Rimbaud, ce n’est pas une starlette de cinéma et cette photo ne peut être qu’une trahison mémorielle.
Sa vie d’après la rédaction de ses poèmes lui appartient à lui seul.
Il a voulu disparaître du monde.
Personne ne l’a forcé.
Ne pouvait-t-on pas respecter cette volonté acharnée de se soustraire à la société des hommes pour s’en aller visiter des terres lointaines, loin, très loin de la compagnie de ses semblables ?
Ne pourrait-on pas simplement lui foutre la paix et laisser par la même occasion intact le dialogue que nous entretenons avec le poète depuis qu’il nous a foudroyé de son verbe ensorcelé sans venir le polluer avec des photos incertaines qui abîment l’image de l’adolescent broussailleux que nous avions fini par apprivoiser ?

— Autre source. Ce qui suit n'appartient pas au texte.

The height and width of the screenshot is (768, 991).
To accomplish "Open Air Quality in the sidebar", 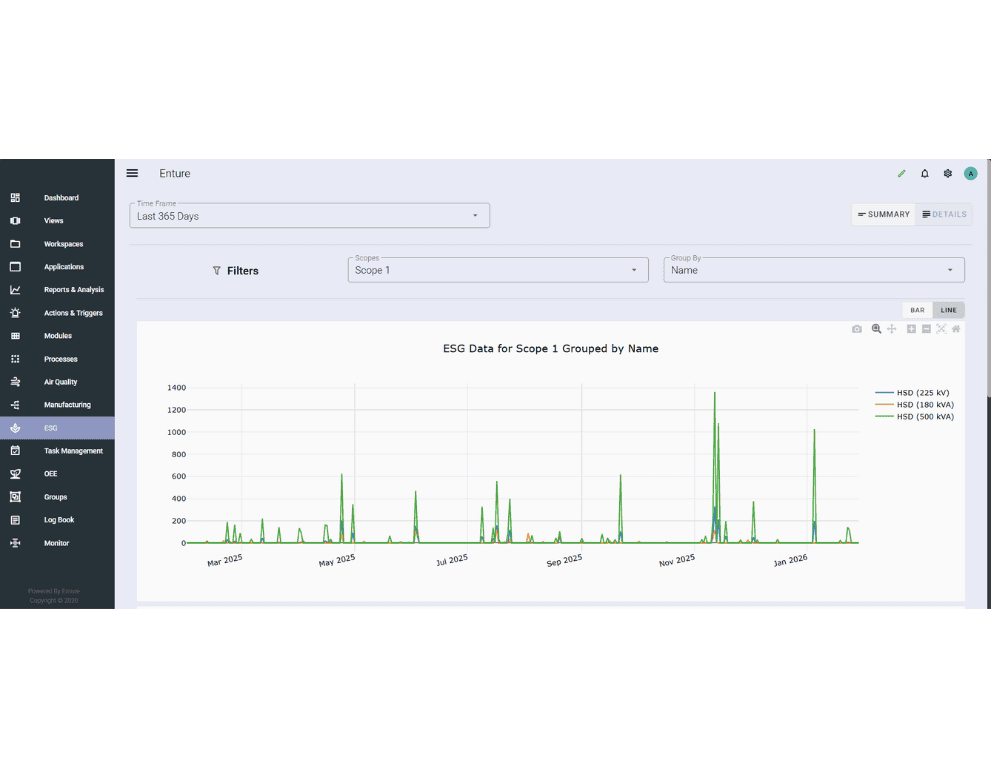I will pos(60,382).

Va-t-on aussi s’en aller déterrer son cadavre afin de savoir combien il chaussait, la taille exacte de son tibia gauche, la distance existant entre ses deux oreilles, la profondeur de sa cage thoracique ?
Je ne sais pas qui était Rimbaud et je ne tiens pas à le savoir, même si, succombant à la tentation, j’ai eu parfois la faiblesse de lire quelques biographies qui lui étaient consacrées pour en arriver à la seule conclusion que cet homme n’a pas d’histoire à nous raconter hormis celle palpitant dans le chaos de sa poésie.

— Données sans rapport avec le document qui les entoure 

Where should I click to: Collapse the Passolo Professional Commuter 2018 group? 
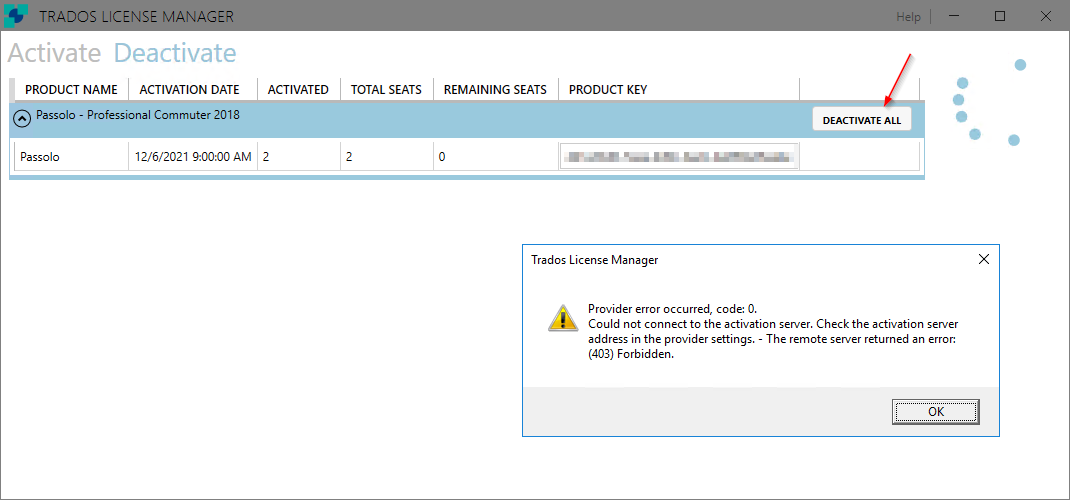tap(21, 117)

Rimbaud se suffit à lui-même.
A 21 ans, Rimbaud avait tout dit. Tout écrit. Tout compris.
Il était peut-être allé au bout de sa Vérité. Ou peut-être pas.
Il avait dansé avec la folie, il avait vu de près la veulerie des hommes, il avait fixé en une prose incandescente ses vertiges et ses dégoûts, il était descendu si loin en lui qu’il ne pouvait aller plus loin au risque de se répéter.
Ou de se brûler.
Et il a décidé de partir.
Fin de l’histoire.
Rimbaud est toujours un autre.
Pour suivre l’actualité de ce blog, c’est par ici : https://www.facebook.com/pages/Un-juif-en-cavale-Laurent-Sagalovitsch/373236056096087?skip_nax_wizard=true )

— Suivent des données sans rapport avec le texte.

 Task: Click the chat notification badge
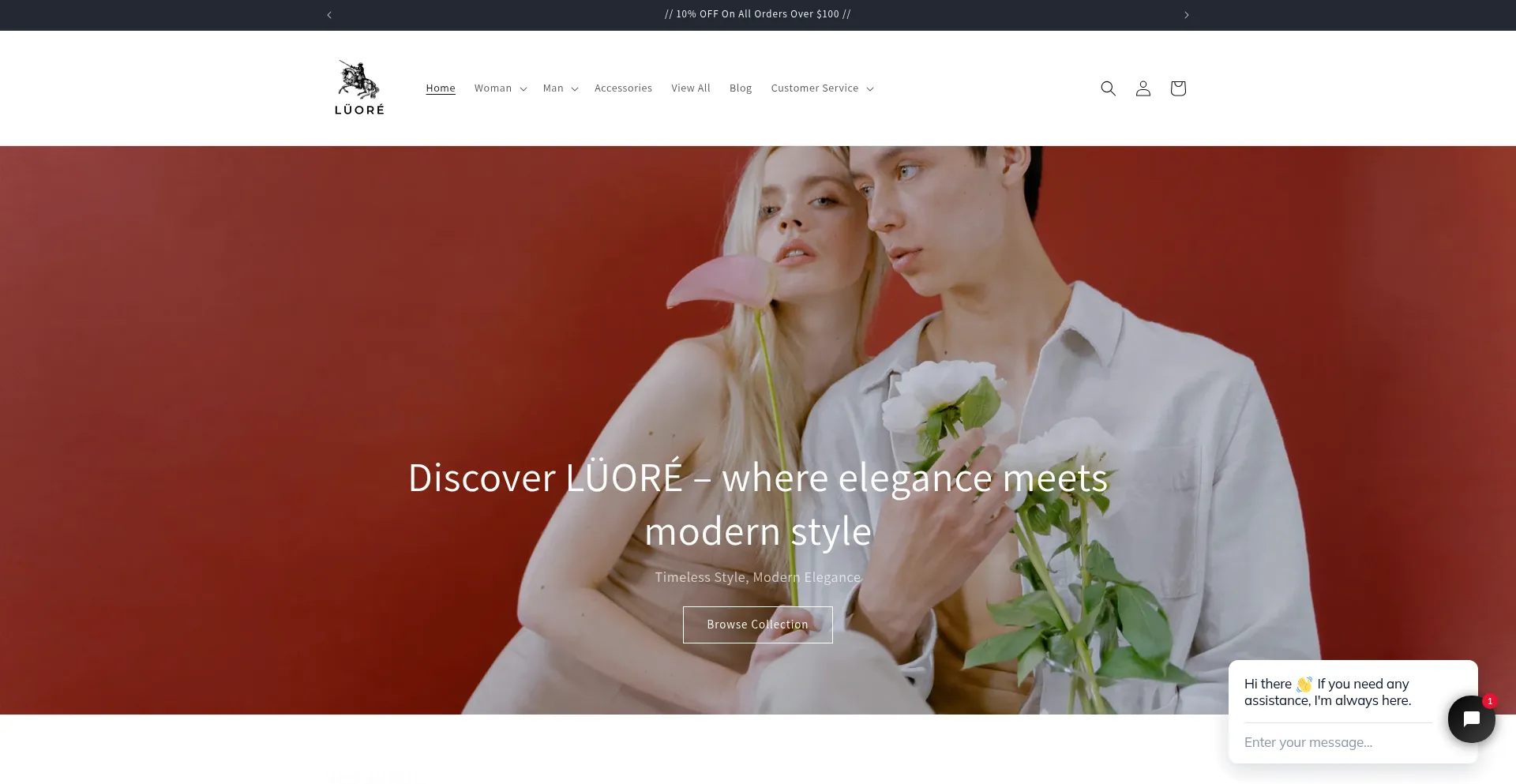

Article prétentieux, on y apprends rien de plus que dans le titre.
En revanche merci pour cette vidéo d’Henri guillemin.
Comme disait l’autre je m’en tape à un point que ça me donne une idée de l’infini…….
J’aime beaucoup la chronique, d’autant plus que j’avais vu la photo hier soir, et que je me suis dite la même chose, quel est l’intérêt de connaître l’authenticité de cette photo? quel est l’intérêt de scruter le visage de Rimbaud? si ce n’est cette fâcheuse manille contemporaine de vouloir connaître l’inutilité des choses au lieu de leur réelle utilité….
Y’a deux écoles, un peu comme le père et le fils Einthoven dans leur bouquin sur Proust, le premier ne veut analyser que les mots le second les mots à travers l’homme ou est ce qu’il est essentiel ou non de savoir que quand Proust écrit femme il pense homme et est ce qu’au fond cette assertion est juste? Peut être “(qu’)il y a là de quoi parler beaucoup” comme disait Voltaire?
Quelque haute idée que l’on nourrisse de Rimbaud – de tout autre grand poète ou, plus largement, de tout autre grand écrivain ou artiste –, ne peut-on admettre que d’autres que soi traduisent leur intérêt, voire leur passion, du même écrivain ou artiste en se livrant à la quête biographique ? Elle paraît de moins haute volée qu’une étude passionnée des seules œuvres ? Mais cette sorte de filature littéraire ne pourrait-elle être tenue pour un appétit de savoir, découlant d’une passion qui veut enrichir celle ayant conduit à s’imprégner d’abord de l’œuvre ? Vous-même, induit en tentation…., n’avouez-vous pas avoir « eu parfois la faiblesse de lire des biographies qui lui [à Rimbaud] étaient consacrées » ?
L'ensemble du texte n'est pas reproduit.